Mitochondria supply cells with ATP, heme, and iron sulfur clusters (ISC), and mitochondrial energy metabolism involves both heme- and ISC-dependent enzymes. Here, we show that mitochondrial iron supply and function require iron regulatory proteins (IRP), cytosolic RNA-binding proteins that control mRNA translation and stability. Mice lacking both IRP1 and IRP2 in their hepatocytes suffer from mitochondrial iron deficiency and dysfunction associated with alterations of the ISC and heme biosynthetic pathways, leading to liver failure and death. These results uncover a major role of the IRPs in cell biology: to ensure adequate iron supply to the mitochondrion for proper function of this critical organelle.

Cell-autonomous and systemic context-dependent functions of iron regulatory protein 2 in mammalian iron metabolism.

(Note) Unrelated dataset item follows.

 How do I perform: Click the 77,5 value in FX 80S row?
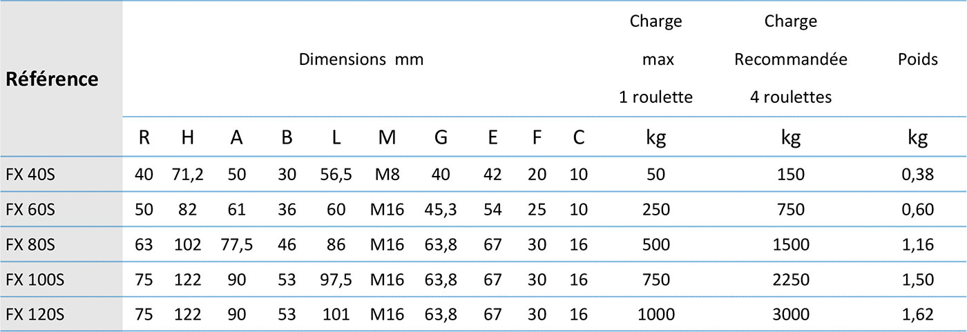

Mice with total and constitutive iron regulatory protein 2 (IRP2) deficiency exhibit microcytosis and altered body iron distribution with duodenal and hepatic iron loading and decreased iron levels in splenic macrophages. To explore cell-autonomous and systemic context-dependent functions of IRP2 and to assess the systemic consequences of local IRP2 deficiency, we applied Cre/Lox technology to specifically ablate IRP2 in enterocytes, hepatocytes, or macrophages, respectively. This study reveals that the hepatic and duodenal manifestations of systemic IRP2 deficiency are largely explained by cell-autonomous functions of IRP2. By contrast, IRP2-deficient macrophages from otherwise IRP2-sufficient mice do not display the abnormalities of macrophages from systemically IRP2-deficient animals, suggesting that these result from IRP2 disruption in other cell type(s). Mice with enterocyte-, hepatocyte-, or macrophage-specific IRP2 deficiency display normal red blood cell and plasma iron parameters, supporting the notion that the microcytosis in IRP2-deficient mice likely reflects an intrinsic defect in hematopoiesis. This work defines the respective roles of IRP2 in the determination of critical body iron parameters such as organ iron loading and erythropoiesis.

Iron regulatory proteins are essential for intestinal function and control key iron absorption molecules in the duodenum.

Iron regulatory proteins (IRPs) orchestrate the posttranscriptional regulation of critical iron metabolism proteins at the cellular level. Redundancy between IRP1 and IRP2 associated with embryonic lethality of doubly IRP-deficient mice has precluded the study of IRP function in vivo. Here we use Cre/Lox technology to generate viable organisms lacking IRP expression in a single tissue, the intestine. Mice lacking intestinal IRP expression develop intestinal malabsorption and dehydration postnatally and die within 4 weeks of birth. We demonstrate that IRPs control the expression of divalent metal transporter 1 (DMT1) mRNA and protein, a limiting intestinal iron importer. IRPs are also shown to be critically important to secure physiological levels of the basolateral iron exporter ferroportin. IRPs are thus essential for intestinal function and organismal survival and coordinate the synthesis of key iron metabolism proteins in the duodenum.